Published online Apr 11, 2024.
Copyright © 2024 The Korean Society of Radiology
Editorial

Uncover This Tech Term: Generative Adversarial Networks

H Shafeeq Ahmed
    • Bangalore Medical College and Research Institute, Bangalore, India.
Received December 29, 2023; Revised February 04, 2024; Accepted February 11, 2024.

This is an Open Access article distributed under the terms of the Creative Commons Attribution Non-Commercial License (https://creativecommons.org/licenses/by-nc/4.0) which permits unrestricted non-commercial use, distribution, and reproduction in any medium, provided the original work is properly cited.

Keywords
Generative adversarial networks; Medical imaging; Radiology; Artificial intelligence; Generative model

Let’s imagine two artists engaged in a creative duel - one tirelessly crafting masterpieces, the other scrutinizing every brushstroke for the slightest hint of forgery. This encapsulates the essence of Generative Adversarial Networks (GANs), a powerful class of artificial intelligence (AI) algorithms revolutionizing the field of medical imaging.

What are GANs?

GANs are a class of machine learning algorithms introduced by Goodfellow et al. in 2014 [1]. At the core, GANs are designed to pit two neural networks opposite to the other in a high stakes game of one-upmanship, to engage in an adversarial and dynamic process. First is a generator which strives to create evermore convincing “fakes” or “forgeries.” Second is the discriminator which acts as a discerning critic, tasked with distinguishing the authentic from the artificial.

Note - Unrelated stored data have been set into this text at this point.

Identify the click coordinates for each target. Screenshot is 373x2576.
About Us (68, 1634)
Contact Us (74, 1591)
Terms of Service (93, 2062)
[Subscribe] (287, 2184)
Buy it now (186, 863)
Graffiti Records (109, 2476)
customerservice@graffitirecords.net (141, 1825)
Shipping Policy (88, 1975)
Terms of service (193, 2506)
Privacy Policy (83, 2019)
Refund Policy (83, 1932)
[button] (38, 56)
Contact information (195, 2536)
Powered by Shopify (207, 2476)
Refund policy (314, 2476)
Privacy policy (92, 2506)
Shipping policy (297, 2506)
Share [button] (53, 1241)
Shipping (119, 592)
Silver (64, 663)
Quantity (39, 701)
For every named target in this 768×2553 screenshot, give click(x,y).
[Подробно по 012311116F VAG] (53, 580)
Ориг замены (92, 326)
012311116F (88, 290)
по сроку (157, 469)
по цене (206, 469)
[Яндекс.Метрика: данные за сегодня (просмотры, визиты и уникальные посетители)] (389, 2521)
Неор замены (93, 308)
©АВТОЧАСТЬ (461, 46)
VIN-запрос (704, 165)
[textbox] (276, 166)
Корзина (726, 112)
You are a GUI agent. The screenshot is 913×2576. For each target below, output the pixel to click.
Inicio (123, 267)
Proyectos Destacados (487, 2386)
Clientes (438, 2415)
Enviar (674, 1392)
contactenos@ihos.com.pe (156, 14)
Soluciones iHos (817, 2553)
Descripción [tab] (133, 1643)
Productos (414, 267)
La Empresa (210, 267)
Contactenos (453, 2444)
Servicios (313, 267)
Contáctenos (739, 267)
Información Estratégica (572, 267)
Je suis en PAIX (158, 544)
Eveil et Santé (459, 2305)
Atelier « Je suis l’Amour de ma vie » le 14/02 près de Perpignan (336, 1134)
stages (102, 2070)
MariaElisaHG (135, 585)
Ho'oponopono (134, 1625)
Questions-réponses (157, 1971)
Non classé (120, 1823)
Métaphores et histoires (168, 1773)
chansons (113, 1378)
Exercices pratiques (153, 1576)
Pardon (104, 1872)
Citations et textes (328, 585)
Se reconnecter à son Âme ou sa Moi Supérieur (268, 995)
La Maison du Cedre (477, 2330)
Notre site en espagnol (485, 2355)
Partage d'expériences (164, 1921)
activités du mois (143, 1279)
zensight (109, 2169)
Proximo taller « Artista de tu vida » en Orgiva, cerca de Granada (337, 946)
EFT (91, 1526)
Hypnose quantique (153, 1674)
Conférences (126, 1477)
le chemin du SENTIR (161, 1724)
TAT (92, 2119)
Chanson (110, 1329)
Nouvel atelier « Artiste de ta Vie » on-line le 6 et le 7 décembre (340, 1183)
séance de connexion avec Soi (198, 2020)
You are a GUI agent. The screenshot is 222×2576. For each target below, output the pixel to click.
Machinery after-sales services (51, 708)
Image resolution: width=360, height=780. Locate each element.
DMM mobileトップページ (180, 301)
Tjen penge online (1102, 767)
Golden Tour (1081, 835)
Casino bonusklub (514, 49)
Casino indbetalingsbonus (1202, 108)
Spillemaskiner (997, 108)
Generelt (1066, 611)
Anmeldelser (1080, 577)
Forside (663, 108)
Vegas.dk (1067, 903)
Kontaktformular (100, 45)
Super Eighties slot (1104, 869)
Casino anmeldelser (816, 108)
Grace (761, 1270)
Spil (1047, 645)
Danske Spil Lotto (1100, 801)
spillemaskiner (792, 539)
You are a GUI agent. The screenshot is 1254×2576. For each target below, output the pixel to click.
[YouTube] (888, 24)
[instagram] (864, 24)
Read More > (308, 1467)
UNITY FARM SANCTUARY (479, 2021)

This adversarial approach propels both networks to constantly improve: the generator by mimicking reality with ever-increasing precision, and the discriminator by detecting even the subtlest imperfections [2, 3, 4]. Figure 1 provides a flowchart to explain the iterative process of training GANs. Figure 2 discusses the workflow process in GANs. This schematic diagram illustrates the iterative process in which the generator and discriminator networks engage to generate increasingly realistic data samples.

Fig. 1
Generative Adversarial Network flowchart.

Fig. 2
GAN training workflow. GAN = Generative Adversarial Network, G = generator, D = discriminator

Examples of Uses of GANs in Radiology

GANs have several applications in radiology. One major challenge in medical imaging is the scarcity of large datasets for training AI algorithms. GANs can be advantageous in overcoming this challenge by generating synthetic medical images, mimicking real patient data with diverse representations of pathologies. This data augmentation significantly expands the training pool, leading to more robust and accurate AI models for disease detection. GANs not only create new data but can also enhance existing images by reducing noise and artifacts, improving visual clarity and diagnostic accuracy. Additionally, GANs can standardize images across different CT protocols and vendors, ensuring uniformity in data representation and improving the reliability of medical imaging data. This is particularly crucial for quantifying regional disease patterns in conditions like interstitial lung disease [5, 6].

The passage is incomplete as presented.